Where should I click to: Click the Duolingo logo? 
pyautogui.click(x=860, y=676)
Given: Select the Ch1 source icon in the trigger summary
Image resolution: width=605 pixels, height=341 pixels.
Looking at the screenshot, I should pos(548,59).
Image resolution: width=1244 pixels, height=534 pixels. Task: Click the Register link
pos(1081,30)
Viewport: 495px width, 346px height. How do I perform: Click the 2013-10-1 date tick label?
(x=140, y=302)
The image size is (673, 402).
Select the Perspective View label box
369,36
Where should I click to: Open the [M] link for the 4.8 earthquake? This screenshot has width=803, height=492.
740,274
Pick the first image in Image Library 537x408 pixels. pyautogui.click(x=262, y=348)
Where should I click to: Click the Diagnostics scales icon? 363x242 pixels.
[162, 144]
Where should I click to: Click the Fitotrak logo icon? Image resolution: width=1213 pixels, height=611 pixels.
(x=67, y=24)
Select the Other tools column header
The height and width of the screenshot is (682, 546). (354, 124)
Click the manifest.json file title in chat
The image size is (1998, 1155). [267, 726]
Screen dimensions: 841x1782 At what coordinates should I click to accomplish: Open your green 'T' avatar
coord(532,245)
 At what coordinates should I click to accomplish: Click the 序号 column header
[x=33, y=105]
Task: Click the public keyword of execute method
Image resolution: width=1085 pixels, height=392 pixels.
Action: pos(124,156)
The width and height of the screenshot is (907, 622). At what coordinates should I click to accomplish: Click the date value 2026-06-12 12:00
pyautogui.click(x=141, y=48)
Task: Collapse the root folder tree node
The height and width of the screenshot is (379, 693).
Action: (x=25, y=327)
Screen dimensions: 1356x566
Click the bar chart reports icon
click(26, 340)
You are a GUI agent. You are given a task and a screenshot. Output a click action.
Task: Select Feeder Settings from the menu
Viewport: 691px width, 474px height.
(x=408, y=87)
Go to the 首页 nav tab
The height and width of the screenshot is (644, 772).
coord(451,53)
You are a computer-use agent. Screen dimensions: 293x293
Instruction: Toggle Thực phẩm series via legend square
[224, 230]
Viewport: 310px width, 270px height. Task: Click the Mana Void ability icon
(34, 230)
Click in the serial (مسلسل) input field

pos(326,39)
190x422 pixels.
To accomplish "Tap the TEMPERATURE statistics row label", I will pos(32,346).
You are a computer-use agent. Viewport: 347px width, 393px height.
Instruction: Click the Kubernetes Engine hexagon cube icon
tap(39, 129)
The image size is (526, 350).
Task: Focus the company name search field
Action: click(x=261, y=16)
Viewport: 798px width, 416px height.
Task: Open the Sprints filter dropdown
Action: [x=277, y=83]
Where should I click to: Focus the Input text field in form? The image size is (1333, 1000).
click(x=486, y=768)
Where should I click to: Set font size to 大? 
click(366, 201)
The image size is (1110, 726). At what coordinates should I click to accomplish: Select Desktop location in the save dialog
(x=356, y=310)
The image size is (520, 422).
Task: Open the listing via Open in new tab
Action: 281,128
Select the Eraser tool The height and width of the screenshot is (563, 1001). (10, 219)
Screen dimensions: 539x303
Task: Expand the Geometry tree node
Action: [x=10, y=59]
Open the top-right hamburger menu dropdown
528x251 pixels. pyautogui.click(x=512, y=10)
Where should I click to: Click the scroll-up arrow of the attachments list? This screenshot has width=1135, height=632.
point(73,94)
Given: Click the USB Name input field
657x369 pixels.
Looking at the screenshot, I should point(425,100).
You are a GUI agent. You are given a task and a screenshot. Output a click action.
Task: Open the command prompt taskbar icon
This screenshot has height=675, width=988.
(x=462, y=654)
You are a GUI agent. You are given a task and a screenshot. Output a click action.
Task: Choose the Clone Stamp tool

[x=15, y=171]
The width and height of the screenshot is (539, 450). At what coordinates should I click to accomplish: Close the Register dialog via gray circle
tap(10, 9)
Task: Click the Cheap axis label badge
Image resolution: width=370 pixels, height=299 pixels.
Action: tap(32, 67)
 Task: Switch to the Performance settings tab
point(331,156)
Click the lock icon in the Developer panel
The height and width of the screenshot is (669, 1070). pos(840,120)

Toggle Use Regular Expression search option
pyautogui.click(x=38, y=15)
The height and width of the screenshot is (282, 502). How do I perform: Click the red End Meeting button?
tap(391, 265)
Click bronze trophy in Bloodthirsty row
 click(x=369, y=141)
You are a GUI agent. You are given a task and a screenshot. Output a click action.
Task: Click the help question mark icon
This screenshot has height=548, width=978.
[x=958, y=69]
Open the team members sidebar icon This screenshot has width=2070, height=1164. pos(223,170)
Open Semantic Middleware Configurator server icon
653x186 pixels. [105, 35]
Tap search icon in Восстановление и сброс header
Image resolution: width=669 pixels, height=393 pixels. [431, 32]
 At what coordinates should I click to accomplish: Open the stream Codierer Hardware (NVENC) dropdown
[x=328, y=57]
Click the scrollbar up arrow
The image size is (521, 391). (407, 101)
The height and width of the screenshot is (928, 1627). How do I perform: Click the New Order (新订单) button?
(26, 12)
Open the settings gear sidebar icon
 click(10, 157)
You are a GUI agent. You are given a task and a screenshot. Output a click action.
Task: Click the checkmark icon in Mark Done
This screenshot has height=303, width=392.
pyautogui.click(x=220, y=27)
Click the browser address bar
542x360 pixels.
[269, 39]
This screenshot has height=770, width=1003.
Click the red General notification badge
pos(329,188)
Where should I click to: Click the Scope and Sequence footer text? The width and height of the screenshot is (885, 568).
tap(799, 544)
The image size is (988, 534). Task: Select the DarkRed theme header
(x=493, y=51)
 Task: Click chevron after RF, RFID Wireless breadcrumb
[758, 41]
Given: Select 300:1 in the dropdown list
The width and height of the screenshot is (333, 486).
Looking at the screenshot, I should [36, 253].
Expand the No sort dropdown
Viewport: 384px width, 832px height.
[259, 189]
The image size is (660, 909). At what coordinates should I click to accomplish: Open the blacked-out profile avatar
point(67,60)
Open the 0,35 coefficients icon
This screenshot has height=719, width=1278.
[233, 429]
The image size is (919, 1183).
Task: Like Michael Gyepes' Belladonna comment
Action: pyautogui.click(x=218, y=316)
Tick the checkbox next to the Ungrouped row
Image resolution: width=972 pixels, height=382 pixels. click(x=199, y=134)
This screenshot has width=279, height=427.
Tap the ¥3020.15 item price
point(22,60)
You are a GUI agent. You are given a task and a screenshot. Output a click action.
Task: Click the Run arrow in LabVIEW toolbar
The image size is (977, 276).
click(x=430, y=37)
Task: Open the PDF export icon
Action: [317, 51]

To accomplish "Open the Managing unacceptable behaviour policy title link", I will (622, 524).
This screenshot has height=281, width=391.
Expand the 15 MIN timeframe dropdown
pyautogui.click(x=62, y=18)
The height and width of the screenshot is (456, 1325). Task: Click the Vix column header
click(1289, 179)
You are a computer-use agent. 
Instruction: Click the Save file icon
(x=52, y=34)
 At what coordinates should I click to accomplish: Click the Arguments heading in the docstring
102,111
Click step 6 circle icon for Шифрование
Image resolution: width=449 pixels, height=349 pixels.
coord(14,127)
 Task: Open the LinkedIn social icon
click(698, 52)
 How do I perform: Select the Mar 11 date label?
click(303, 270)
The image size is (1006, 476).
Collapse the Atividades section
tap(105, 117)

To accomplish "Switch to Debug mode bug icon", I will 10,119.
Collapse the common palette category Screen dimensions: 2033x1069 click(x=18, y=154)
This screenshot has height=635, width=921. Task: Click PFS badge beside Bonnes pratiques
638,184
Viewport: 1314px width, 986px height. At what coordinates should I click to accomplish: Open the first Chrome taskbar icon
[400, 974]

====

Job: Please express every line of the material above as a JSON list of strings, one string per line, leaving out blank lines.

Result of this exercise:
[
  "Where should I click to: Click the Duolingo logo? ",
  "pyautogui.click(x=860, y=676)",
  "Given: Select the Ch1 source icon in the trigger summary",
  "Image resolution: width=605 pixels, height=341 pixels.",
  "Looking at the screenshot, I should pos(548,59).",
  "Image resolution: width=1244 pixels, height=534 pixels. Task: Click the Register link",
  "pos(1081,30)",
  "Viewport: 495px width, 346px height. How do I perform: Click the 2013-10-1 date tick label?",
  "(x=140, y=302)",
  "The image size is (673, 402).",
  "Select the Perspective View label box",
  "369,36",
  "Where should I click to: Open the [M] link for the 4.8 earthquake? This screenshot has width=803, height=492.",
  "740,274",
  "Pick the first image in Image Library 537x408 pixels. pyautogui.click(x=262, y=348)",
  "Where should I click to: Click the Diagnostics scales icon? 363x242 pixels.",
  "[162, 144]",
  "Where should I click to: Click the Fitotrak logo icon? Image resolution: width=1213 pixels, height=611 pixels.",
  "(x=67, y=24)",
  "Select the Other tools column header",
  "The height and width of the screenshot is (682, 546). (354, 124)",
  "Click the manifest.json file title in chat",
  "The image size is (1998, 1155). [267, 726]",
  "Screen dimensions: 841x1782 At what coordinates should I click to accomplish: Open your green 'T' avatar",
  "coord(532,245)",
  " At what coordinates should I click to accomplish: Click the 序号 column header",
  "[x=33, y=105]",
  "Task: Click the public keyword of execute method",
  "Image resolution: width=1085 pixels, height=392 pixels.",
  "Action: pos(124,156)",
  "The width and height of the screenshot is (907, 622). At what coordinates should I click to accomplish: Click the date value 2026-06-12 12:00",
  "pyautogui.click(x=141, y=48)",
  "Task: Collapse the root folder tree node",
  "The height and width of the screenshot is (379, 693).",
  "Action: (x=25, y=327)",
  "Screen dimensions: 1356x566",
  "Click the bar chart reports icon",
  "click(26, 340)",
  "You are a GUI agent. You are given a task and a screenshot. Output a click action.",
  "Task: Select Feeder Settings from the menu",
  "Viewport: 691px width, 474px height.",
  "(x=408, y=87)",
  "Go to the 首页 nav tab",
  "The height and width of the screenshot is (644, 772).",
  "coord(451,53)",
  "You are a computer-use agent. Screen dimensions: 293x293",
  "Instruction: Toggle Thực phẩm series via legend square",
  "[224, 230]",
  "Viewport: 310px width, 270px height. Task: Click the Mana Void ability icon",
  "(34, 230)",
  "Click in the serial (مسلسل) input field",
  "pos(326,39)",
  "190x422 pixels.",
  "To accomplish \"Tap the TEMPERATURE statistics row label\", I will pos(32,346).",
  "You are a computer-use agent. Viewport: 347px width, 393px height.",
  "Instruction: Click the Kubernetes Engine hexagon cube icon",
  "tap(39, 129)",
  "The image size is (526, 350).",
  "Task: Focus the company name search field",
  "Action: click(x=261, y=16)",
  "Viewport: 798px width, 416px height.",
  "Task: Open the Sprints filter dropdown",
  "Action: [x=277, y=83]",
  "Where should I click to: Focus the Input text field in form? The image size is (1333, 1000).",
  "click(x=486, y=768)",
  "Where should I click to: Set font size to 大? ",
  "click(366, 201)",
  "The image size is (1110, 726). At what coordinates should I click to accomplish: Select Desktop location in the save dialog",
  "(x=356, y=310)",
  "The image size is (520, 422).",
  "Task: Open the listing via Open in new tab",
  "Action: 281,128",
  "Select the Eraser tool The height and width of the screenshot is (563, 1001). (10, 219)",
  "Screen dimensions: 539x303",
  "Task: Expand the Geometry tree node",
  "Action: [x=10, y=59]",
  "Open the top-right hamburger menu dropdown",
  "528x251 pixels. pyautogui.click(x=512, y=10)",
  "Where should I click to: Click the scroll-up arrow of the attachments list? This screenshot has width=1135, height=632.",
  "point(73,94)",
  "Given: Click the USB Name input field",
  "657x369 pixels.",
  "Looking at the screenshot, I should point(425,100).",
  "You are a GUI agent. You are given a task and a screenshot. Output a click action.",
  "Task: Open the command prompt taskbar icon",
  "This screenshot has height=675, width=988.",
  "(x=462, y=654)",
  "You are a GUI agent. You are given a task and a screenshot. Output a click action.",
  "Task: Choose the Clone Stamp tool",
  "[x=15, y=171]",
  "The width and height of the screenshot is (539, 450). At what coordinates should I click to accomplish: Close the Register dialog via gray circle",
  "tap(10, 9)",
  "Task: Click the Cheap axis label badge",
  "Image resolution: width=370 pixels, height=299 pixels.",
  "Action: tap(32, 67)",
  " Task: Switch to the Performance settings tab",
  "point(331,156)",
  "Click the lock icon in the Developer panel",
  "The height and width of the screenshot is (669, 1070). pos(840,120)",
  "Toggle Use Regular Expression search option",
  "pyautogui.click(x=38, y=15)",
  "The height and width of the screenshot is (282, 502). How do I perform: Click the red End Meeting button?",
  "tap(391, 265)",
  "Click bronze trophy in Bloodthirsty row",
  " click(x=369, y=141)",
  "You are a GUI agent. You are given a task and a screenshot. Output a click action.",
  "Task: Click the help question mark icon",
  "This screenshot has height=548, width=978.",
  "[x=958, y=69]",
  "Open the team members sidebar icon This screenshot has width=2070, height=1164. pos(223,170)",
  "Open Semantic Middleware Configurator server icon",
  "653x186 pixels. [105, 35]",
  "Tap search icon in Восстановление и сброс header",
  "Image resolution: width=669 pixels, height=393 pixels. [431, 32]",
  " At what coordinates should I click to accomplish: Open the stream Codierer Hardware (NVENC) dropdown",
  "[x=328, y=57]",
  "Click the scrollbar up arrow",
  "The image size is (521, 391). (407, 101)",
  "The height and width of the screenshot is (928, 1627). How do I perform: Click the New Order (新订单) button?",
  "(26, 12)",
  "Open the settings gear sidebar icon",
  " click(10, 157)",
  "You are a GUI agent. You are given a task and a screenshot. Output a click action.",
  "Task: Click the checkmark icon in Mark Done",
  "This screenshot has height=303, width=392.",
  "pyautogui.click(x=220, y=27)",
  "Click the browser address bar",
  "542x360 pixels.",
  "[269, 39]",
  "This screenshot has height=770, width=1003.",
  "Click the red General notification badge",
  "pos(329,188)",
  "Where should I click to: Click the Scope and Sequence footer text? The width and height of the screenshot is (885, 568).",
  "tap(799, 544)",
  "The image size is (988, 534). Task: Select the DarkRed theme header",
  "(x=493, y=51)",
  " Task: Click chevron after RF, RFID Wireless breadcrumb",
  "[758, 41]",
  "Given: Select 300:1 in the dropdown list",
  "The width and height of the screenshot is (333, 486).",
  "Looking at the screenshot, I should [36, 253].",
  "Expand the No sort dropdown",
  "Viewport: 384px width, 832px height.",
  "[259, 189]",
  "The image size is (660, 909). At what coordinates should I click to accomplish: Open the blacked-out profile avatar",
  "point(67,60)",
  "Open the 0,35 coefficients icon",
  "This screenshot has height=719, width=1278.",
  "[233, 429]",
  "The image size is (919, 1183).",
  "Task: Like Michael Gyepes' Belladonna comment",
  "Action: pyautogui.click(x=218, y=316)",
  "Tick the checkbox next to the Ungrouped row",
  "Image resolution: width=972 pixels, height=382 pixels. click(x=199, y=134)",
  "This screenshot has width=279, height=427.",
  "Tap the ¥3020.15 item price",
  "point(22,60)",
  "You are a GUI agent. You are given a task and a screenshot. Output a click action.",
  "Task: Click the Run arrow in LabVIEW toolbar",
  "The image size is (977, 276).",
  "click(x=430, y=37)",
  "Task: Open the PDF export icon",
  "Action: [317, 51]",
  "To accomplish \"Open the Managing unacceptable behaviour policy title link\", I will (622, 524).",
  "This screenshot has height=281, width=391.",
  "Expand the 15 MIN timeframe dropdown",
  "pyautogui.click(x=62, y=18)",
  "The height and width of the screenshot is (456, 1325). Task: Click the Vix column header",
  "click(1289, 179)",
  "You are a computer-use agent. ",
  "Instruction: Click the Save file icon",
  "(x=52, y=34)",
  " At what coordinates should I click to accomplish: Click the Arguments heading in the docstring",
  "102,111",
  "Click step 6 circle icon for Шифрование",
  "Image resolution: width=449 pixels, height=349 pixels.",
  "coord(14,127)",
  " Task: Open the LinkedIn social icon",
  "click(698, 52)",
  " How do I perform: Select the Mar 11 date label?",
  "click(303, 270)",
  "The image size is (1006, 476).",
  "Collapse the Atividades section",
  "tap(105, 117)",
  "To accomplish \"Switch to Debug mode bug icon\", I will 10,119.",
  "Collapse the common palette category Screen dimensions: 2033x1069 click(x=18, y=154)",
  "This screenshot has height=635, width=921. Task: Click PFS badge beside Bonnes pratiques",
  "638,184",
  "Viewport: 1314px width, 986px height. At what coordinates should I click to accomplish: Open the first Chrome taskbar icon",
  "[400, 974]"
]